Bislang habe ich eigentlich nur Gutes über Caseking gehört und da für mich ohnehin ein PC Upgrade wieder fällig ist bin ich gleich hin zu Caseking und mir ein Angebot machen lassen zu folgendem PC:

Lian LI PC 08
MSI 270 Gaming M3
I7 7700k
Corsair Vengeance DDR4 LPX 3000Mhz
be quiet straight power 10 80 gold
Custom Water Loop 1080 ti (mit Ek Water blocks CPU kühler, Weiche, Ablass Kugelhahn dazu)
Festplatte habe ich schon - und der Verkäufer meinte, das wäre kein Problem bzgl des Zusammenbaus.

Die Beratung war sehr freundlich und ausführlich, alles zusammen kostet ~ 2450 €, was für mich auch in Ordnung geht.
Aber jetzt kommts:

Da ich bisher ausschliesslich mit Luftkühlung gearbeitet habe und noch keine Erfahrung mit CPU+GPU unter Wasser habe, wollte ich mir das komplette Paket zusammenbauen lassen -
was mich allerdings absolut sprachlos macht - ist das Caseking unglaubliche 621 € (SECHSHUNDERT! ) nur für den Zusammenbau + 3J. Garantie verlangt!

Ich kann das kaum glauben!
Hat jemand ähnliche Erfahrungen?
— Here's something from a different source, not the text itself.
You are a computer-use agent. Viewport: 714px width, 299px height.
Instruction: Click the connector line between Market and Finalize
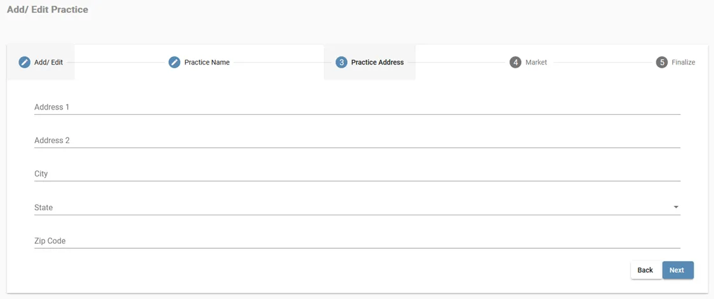click(x=601, y=62)
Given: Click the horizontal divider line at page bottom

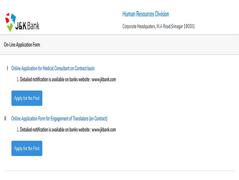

Und gibt es nicht eine günstigere Alternative?


----------



## mihi83 (7. Juni 2017)

Finde das nicht so unrealistisch. 3-4 Stunden Arbeit + Garantie


----------



## Lokal_Admin (7. Juni 2017)

Nun ja,
Caseking an sich ist ganz okay.
Trotzdem verdient bei solch einer Satzung wie von dir angegeben meist nur der Chef ordentlich und nicht seine Techniker
Lange Garantie hin oder her, auch caseking hat besondere Konditionen mit Zulieferern.
Alles in allem ist selber zusammen bauen günstiger und mehr Spass macht es auch noch.
Wieso braucht man eigentlich beim heutigen Stand der Technik noch Wasserkühlung en?
Bestell doch alles bei caseking,  bau selber und Kauf dir ne gescheite luftkühlung und Gib das gesparte geld lieber für Spiele aus, haste im Endeffekt mehr von.
Sollte geld egal sein, vergiss meinen Post.

Grüße


----------



## Caseking-Paul (7. Juni 2017)

Hey,
natürlich lässt sich die Verwunderung über den Preis nachvollziehen. 
Darin beinhaltet sind aber neben dem Jahr zusätzlicher Garantie, dem Zusammenbau des normalen Systems und der Custom-Wasserkühlung auch noch Systemtests sowie einen Pickup & Return Service, wenn mit dem System mal etwas nicht stimmt.
Dazu kommt aber natürlich auch, dass unsere Systeme von Fachkundigen Technikern komplett zusammen gebaut und abgestimmt werden.

Am Ende obliegt es aber immer dem Kunden selbst, ob er so ein Angebot annehmen möchte. Wir zwingen diese Kosten ja niemandem auf oder verheimlichen sie.


----------



## Threshold (7. Juni 2017)

Hast du denn nicht vorher nachgefragt, was die Wakü kostet?
wobei ich ja beim 7700k eine Wakü für völlig sinnlos halte.


----------